** Begin Raw data **
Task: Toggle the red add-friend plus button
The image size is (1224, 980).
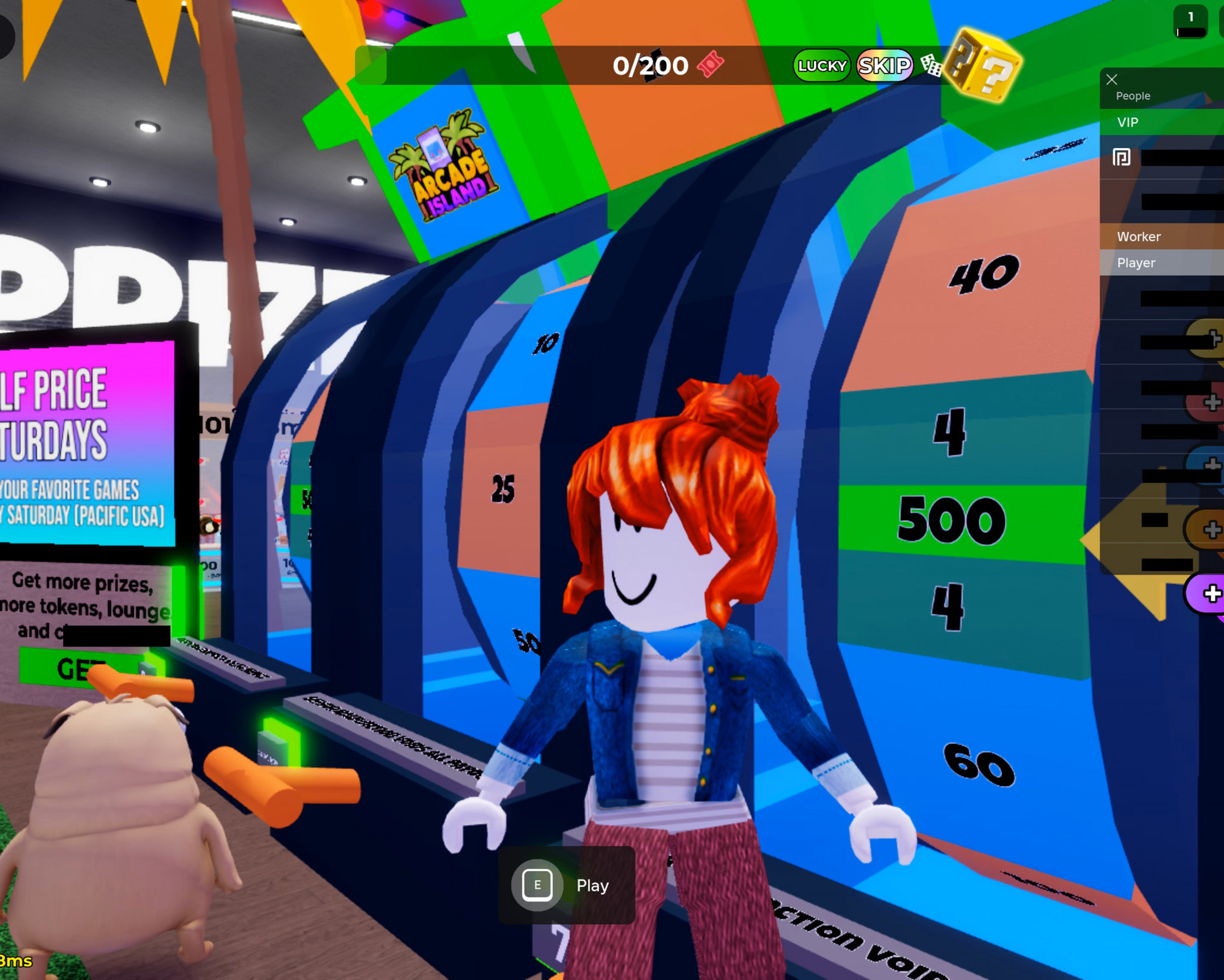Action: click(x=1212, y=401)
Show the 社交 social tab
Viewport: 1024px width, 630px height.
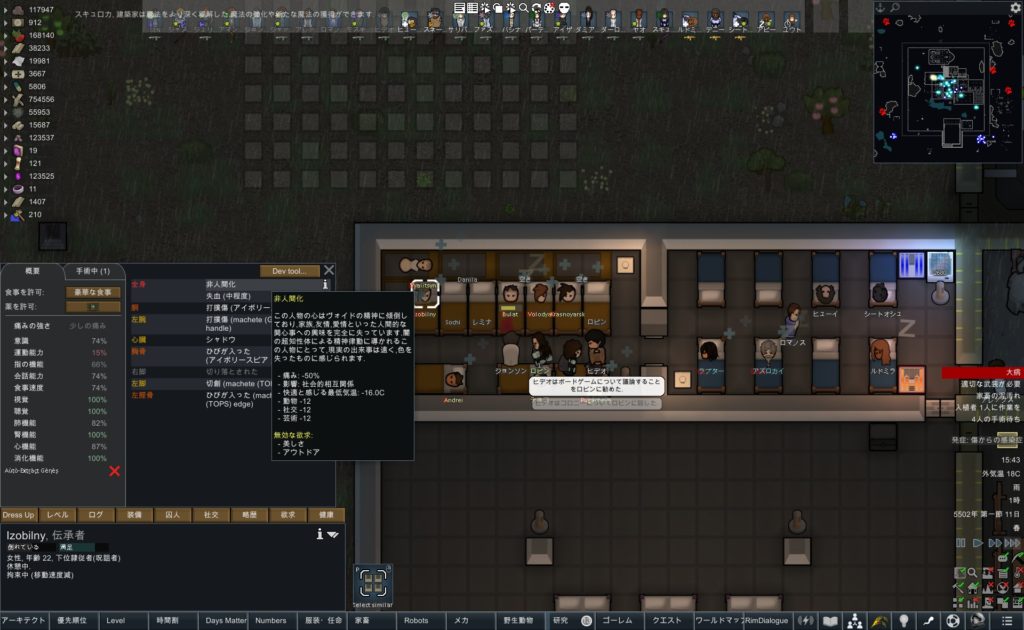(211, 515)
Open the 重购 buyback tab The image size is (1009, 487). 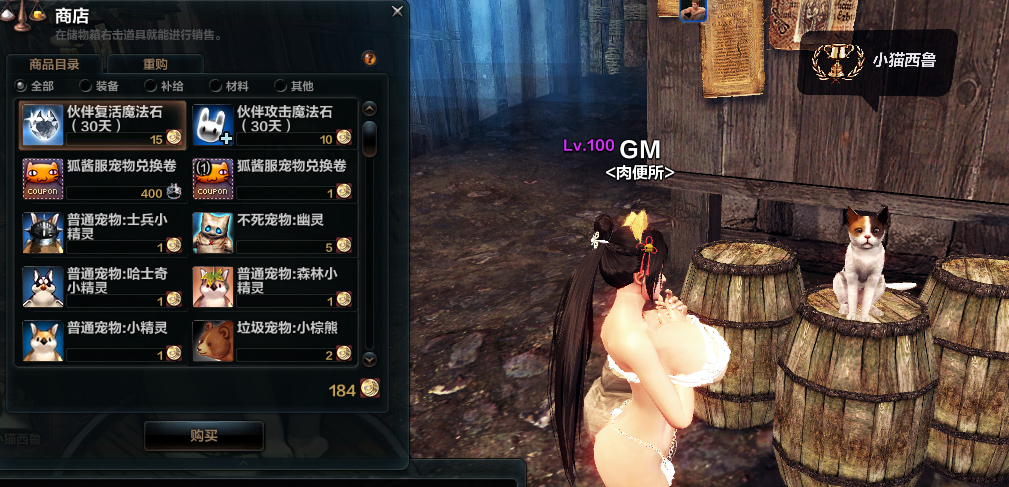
** End Raw data **
_Problem details_. Rewrite all of the data above with "tab" swapped for "panel" and everything else left unchanged. Leave the pictures out of the answer.

_Task output_.
Task: Toggle the red add-friend plus button
The image size is (1224, 980).
Action: click(x=1212, y=401)
Show the 社交 social panel
Viewport: 1024px width, 630px height.
(211, 515)
Open the 重购 buyback panel The image size is (1009, 487). 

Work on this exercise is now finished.